There are some useful considerations to take into account when it comes to finding the right time to ask for a criminal history check. Ideally, you should only request the police check for those applicants who have been shortlisted for the position. This helps to:
Avoid time-consuming and potentially unnecessary admin needs (processing a lot of consent to disclosure forms alone can take a lot of time)
Manage costs, since all police checks incur some form of fee
Minimise risks of seeing confidential information that’s simply not necessary
On the job application form and the advert itself, applicants need to be forewarned that an offer of employment is dependent on the findings of the police check. It should also be reiterated during the interview process.
It’s in your interest not to make any kind of job offer before you have received the results of a criminal history check. If you allow someone to start work, even for a probationary period, and their background check comes back with relevant convictions that make them unsuitable then you risk wasting business resources. It can also cause a lot of stress for the other employees.
Don’t forget the fact that although using a criminal background checking service like Worker Checks means that you get results quickly (usually within one business day), if a check is flagged for manual review it can take weeks for the certification to be emailed to you. This happens in around 30% of applications.
If you need to fill a position quickly, any delays in submitting your request for a criminal history check can be a problem. In those cases, you need to gain consent from the relevant applicants to get that police check process started.
Convictions of Existing Employees
Plenty of businesses and organisations will require that their workforce update their police checks regularly. In many cases, a member of your workforce might have received a conviction while employed by you. The good news is that the way to handle this issue is very similar to that when presented with an applicant with convictions.

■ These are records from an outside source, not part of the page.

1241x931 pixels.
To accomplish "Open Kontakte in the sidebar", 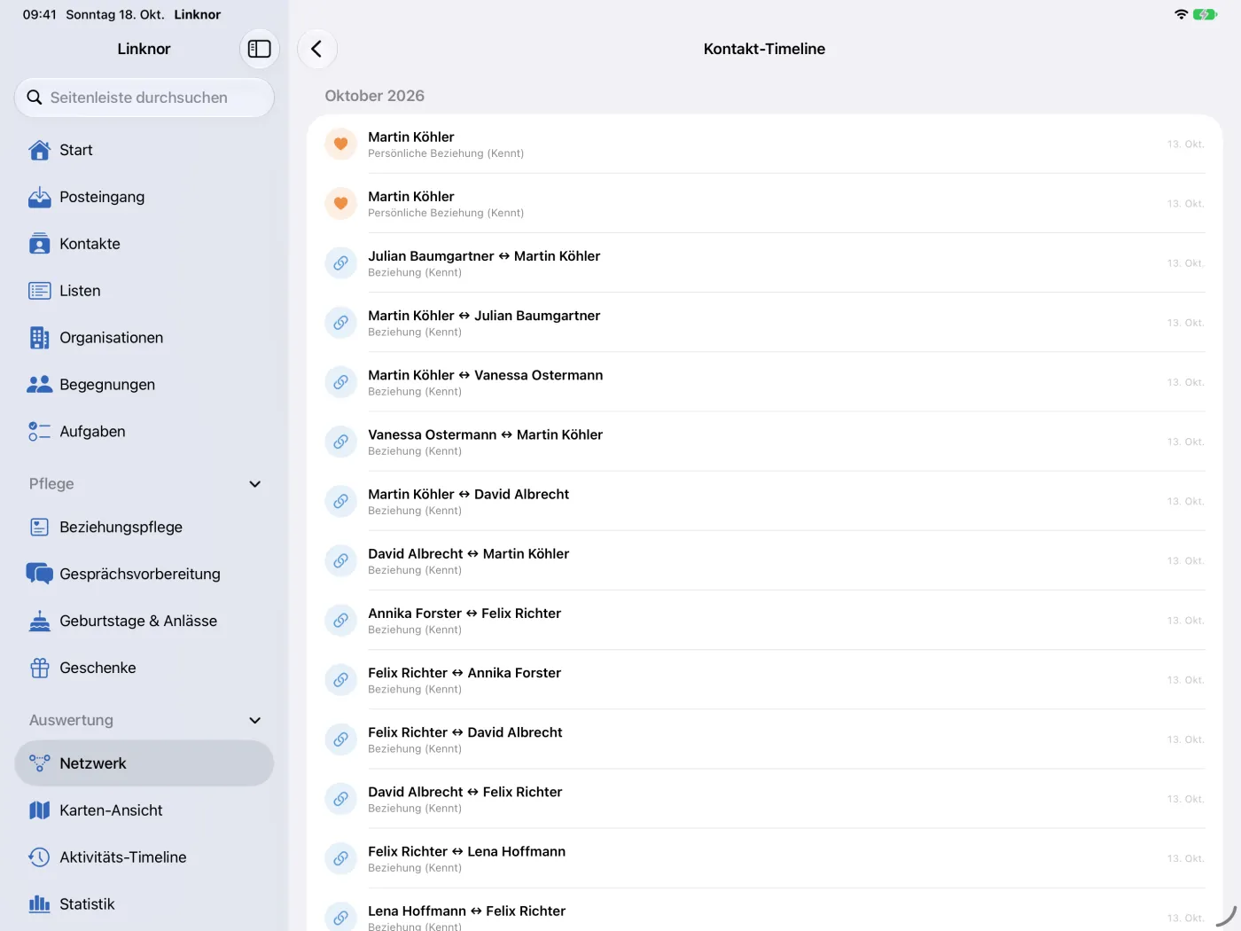I will point(144,244).
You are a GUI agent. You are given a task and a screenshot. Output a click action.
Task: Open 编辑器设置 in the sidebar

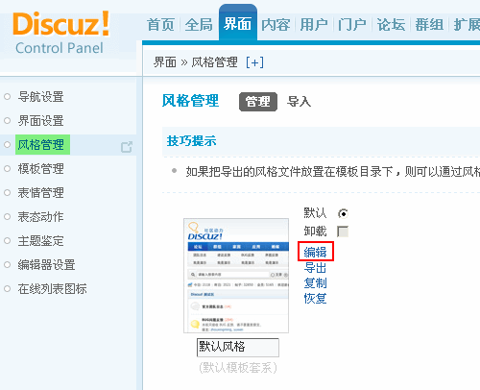[x=46, y=265]
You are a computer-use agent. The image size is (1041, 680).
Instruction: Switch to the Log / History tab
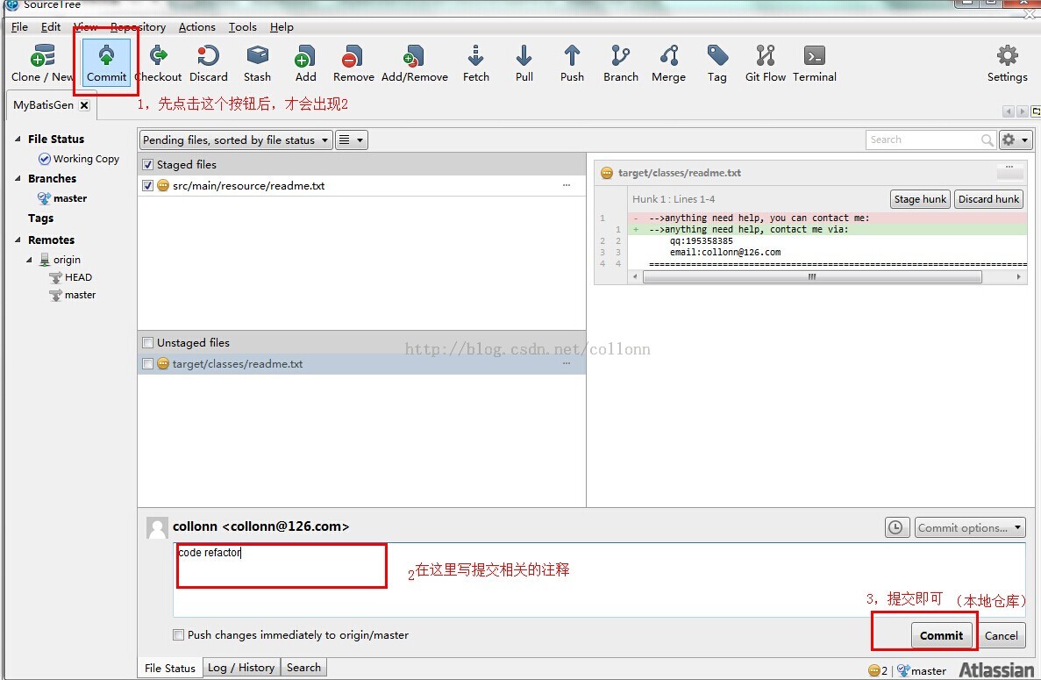pyautogui.click(x=241, y=667)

It is up to you and your business management how you handle this situation. Ideally, if the offence is not relevant to the role of the employee and presents no risk to the business, then leniency is highly advised.
Overall, the more information that an employer has about their applicants and employees, the easier it is to exercise more reasonable judgement when evaluating potential connections between the requirements of a position and a criminal record.
The need to remain transparent is essential. Employers will inevitably take longer to check an application from someone with a criminal record. This means additional pressure on applicants.
Whatever system you establish for when to request an Australian Nationally Coordinated Criminal History Check and how you evaluate convictions in terms of the position, each decision needs to be made on a case-by-case basis. Look at the basic and inherent requirements of the role that they will be doing and the tasks that they will be expected to do.
A police check that comes back with convictions should never mean an absolute blanket policy of refusal (unless the vacancy is in a mandated industry or a role that means close contact with vulnerable groups).
If a potential employee fails a criminal record check, it needs to be assessed according to the requirements of the vacancy. In many cases, you’ll find that the connection between the job and the criminal record is clear and a decision can be made easily. This is easier if your business or organisation deals with particular people or is a relevant industry.
Police checks will only provide some very basic information, and they will not include any specific details about the circumstances of a conviction. That can make it harder for an employer to understand if a conviction is relevant to a position. In those cases, an honest and transparent discussion with the applicant will need to be conducted. This will allow them to provide any relevant information.
This allows you to more professionally consider the relevance of the criminal record, the seriousness of the offence, and even factors like the age the applicant was when the crime was committed.
Conduct the right criminal background check and respond to it in the right way and your business will only benefit.